Avec le PRD II, on entre dans l’ère de la communication. le Gouvernement s’adresse directement à la population à l’aide de plaquettes en papier glacé et de spots publicitaires, le Ministre-Président François-Xavier de Donnéa « chatte » avec des élèves du secondaire. C’est aussi le début de la mode du benchmarking, la comparaison avec d’autres villes européennes : à l’aube de l’élargissement de l’Union européenne, la fonction internationale de Bruxelles devient une préoccupation nettement plus visible. la Commission européenne commence à autonomiser sa politique immobilière et la Région s’efforce de quantifier et de planifier les besoins.
Adopté le 12 septembre 2002, le PRD II est l’illustration même d’un outil galvaudé, non mobilisateur, indigeste faute de prioritisation et d’opérationalité, incapable d’introduire les ruptures qui s’imposent devant des constats qui n’ont pour la plupart pas changé en 20 ans : la dualisation sociale continue de s’accroître, l’accès au logement est toujours plus difficile, l’exode urbain des classes moyennes continue malgré la croissance démographique, le chômage et la mal formation des jeunes Bruxellois ne trouvent pas de solution, la pression automobile augmente dans l’impunité la plus totale par rapport aux enjeux environnementaux et de santé publique et les Bruxellois restent au balcon pendant que le troisième PRD s’élabore...
Isabelle Pauthier
et MathIeu Sonck
[1] Contre 356 en 2001 à l’occasion de l’enquête publique sur le 2e PRD.

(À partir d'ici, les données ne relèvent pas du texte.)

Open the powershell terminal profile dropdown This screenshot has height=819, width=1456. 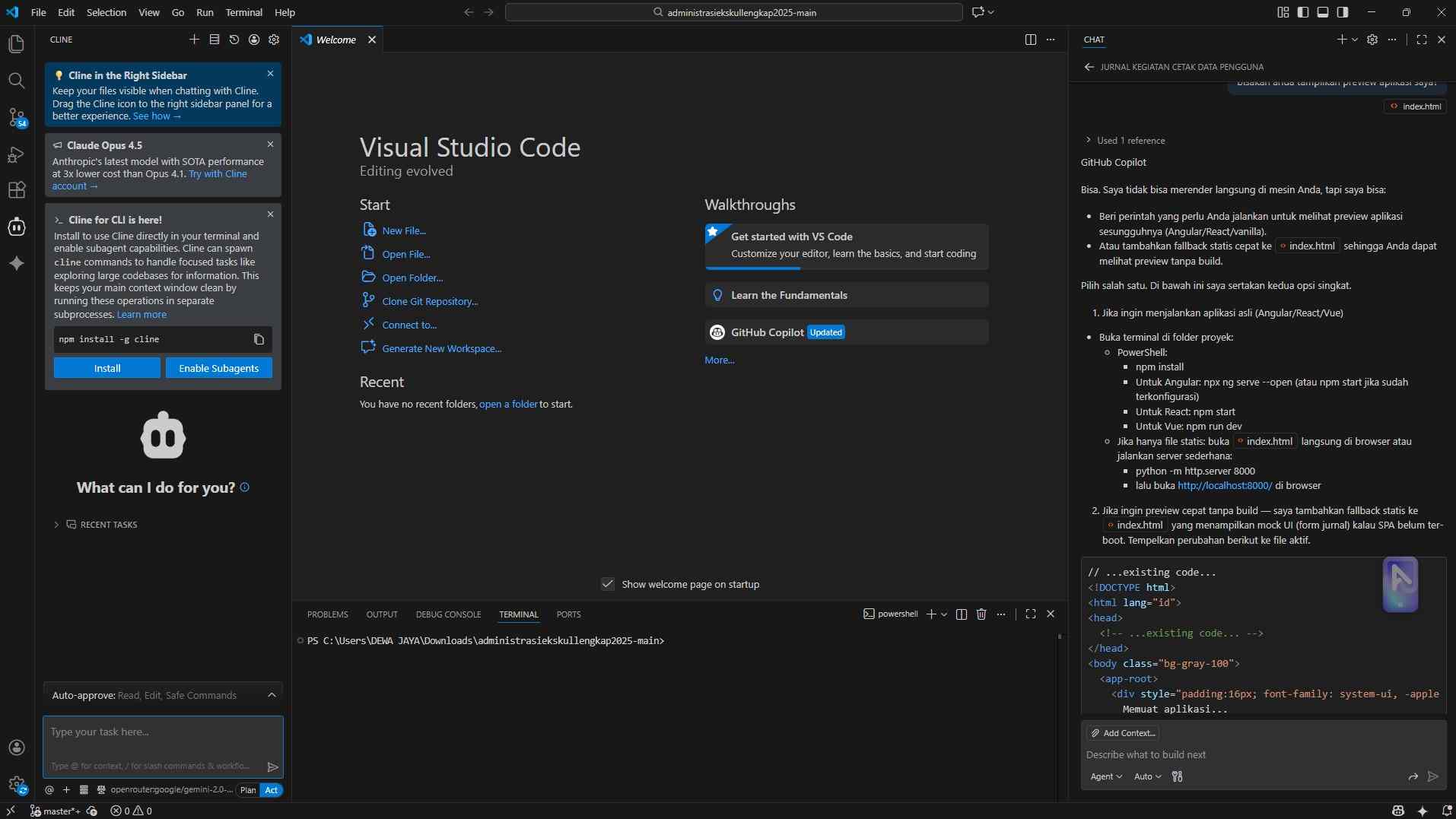[x=943, y=614]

[2] Le PRAS divise le territoire en zones suivant leur affectation.
[3] Rapport annuel d’évaluation des politiques menées au regard des objectifs du Plan Régional de Développement : Rapport final Vol.1 et 2, COOPARCH, septembre 2000.
[4] La CRD est la commission faitière des conseils d’avis. Elle a pour mission un travail d’analyse, de consultation et de remise d’avis au Gouvernement de la Région de Bruxelles-Capitale, sur les avant-projets d’ordonnance, ainsi que sur les projets d’arrêtés relatifs aux matières visées par le Code Bruxellois d’Aménagement du Territoire (CoBAT).